In the late 1990’s, early in my career managing mutual funds with my mentor Dr. Martin Zweig, we would get on a weekly call with Advisors who had clients in our funds to answer questions about the markets and what Marty was thinking.  Invariably someone would ask, “What about gold, Marty”?  Gold peaked in September of 1980 at just under $700 an ounce and didn’t sniff that level again until 2007, when it broke out as commodities rallied broadly in the mid-aught years until the financial crisis on 2008-09 sunk other industrial commodities, such as copper, while gold continued its trek higher.  I always got a chuckle at that question, as most of my career up to that point gold was a terrible investment, and these “gold bugs” struck me as old time advisors fighting the inflation battle that Paul Volker and the Fed had won nearly 20 years earlier.  Basically gold went nowhere between the mid-80’s and mid-2000’s, in a period of time when bonds were a great investment, and even with a couple brutal bear markets, stocks did incredibly as well.  Adjusted for inflation, gold was a particularly bad investment in the 1980-90’s.

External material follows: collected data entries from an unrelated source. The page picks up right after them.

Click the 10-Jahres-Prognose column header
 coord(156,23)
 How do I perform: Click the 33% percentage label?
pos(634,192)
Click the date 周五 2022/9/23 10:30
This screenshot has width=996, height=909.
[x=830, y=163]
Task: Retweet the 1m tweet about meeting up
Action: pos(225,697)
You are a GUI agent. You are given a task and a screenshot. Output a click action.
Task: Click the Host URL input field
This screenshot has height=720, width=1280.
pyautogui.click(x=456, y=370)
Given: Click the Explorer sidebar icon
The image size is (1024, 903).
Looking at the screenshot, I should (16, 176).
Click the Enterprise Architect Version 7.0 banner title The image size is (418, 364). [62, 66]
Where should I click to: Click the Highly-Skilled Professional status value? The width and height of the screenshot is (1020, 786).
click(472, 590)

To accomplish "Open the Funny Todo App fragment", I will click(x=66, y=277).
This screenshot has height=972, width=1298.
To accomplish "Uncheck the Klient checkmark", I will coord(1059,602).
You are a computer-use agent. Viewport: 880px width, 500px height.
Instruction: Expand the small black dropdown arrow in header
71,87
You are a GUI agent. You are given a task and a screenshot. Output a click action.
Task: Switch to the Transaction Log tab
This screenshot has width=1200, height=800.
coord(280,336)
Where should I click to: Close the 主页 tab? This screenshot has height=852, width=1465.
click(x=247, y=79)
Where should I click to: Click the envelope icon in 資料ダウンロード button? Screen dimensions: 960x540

As is obvious from the chart of gold, something changed in the mid-2000’s that allowed gold to rally to new all time highs.  Without going into a full dissertation about the economics of it, the gold market internals, and who the marginal buyers are, the bottom line is that US central bank money policy was very easy in the 1970’s after Nixon abandoned the Gold Standard, got tight with Paul Volker and the Fed’s decision to beat inflation in the late ‘70s and early 1980’s, and proceeded to get easy again with Greenspan in the early 2000’s.  Greenspan might not have become an easy money Chairman had it not been for first the crash of ‘87 (he cut the Fed Funds rate immediately, which arguably helped the market recover) and then the “Tech Wreck” of 2000-01 when the Fed cut the fed funds rate from 6.5% to 1.75%.  Eventually stock market investors started referring to the Fed’s reaction to market turmoil as “The Greenspan Put”, as easy money would bail out investors every time.  Sound familiar?  As we now embark on “QE infinity” and a Federal Reserve that will “do whatever it takes”, we are definitively in an easy money environment and I’m hard pressed to see anything on the horizon that will move the Fed away from that.  While physical gold is hard to buy and store, and even ETFs that try to invest directly into the metal are somewhat flawed, there are some great options in gold mining ETFs.  Furthermore, with low oil prices, gold mining companies will benefit as diesel fuel (and petroleum in general) are large input prices to the mining of gold.  I took a look at all global material stock ETFs in our PortfolioWise platform and this is what came up: 

The number one and two ranked ETFs in global equity materials ETFs are RING (the iShares MSCI Global Gold Miners ETF) and GDX (the Vaneck Vectors Gold Miners ETF).  I also sorted by the Expense Ratio (not shown here), and while RING is somewhat cheaper than GDX, they both are relatively low expense ways to get diversification among global gold mining companies.  The markets remain volatile and nobody knows what the economic impact of Covid-19 and our “stay at home” orders will be.  We really have no idea what corporate earnings for 2020, and even 2021 will look like.  There have already been several retailers that filed for bankruptcy, and unfortunately there will be other businesses that follow.  It’s hard to say what spot gold will do after the recent spike higher, but for pure diversification, and the virtual certainty that the Fed will continue an easy money policy, maybe global gold miner ETFs have some merit in your client’s portfolios.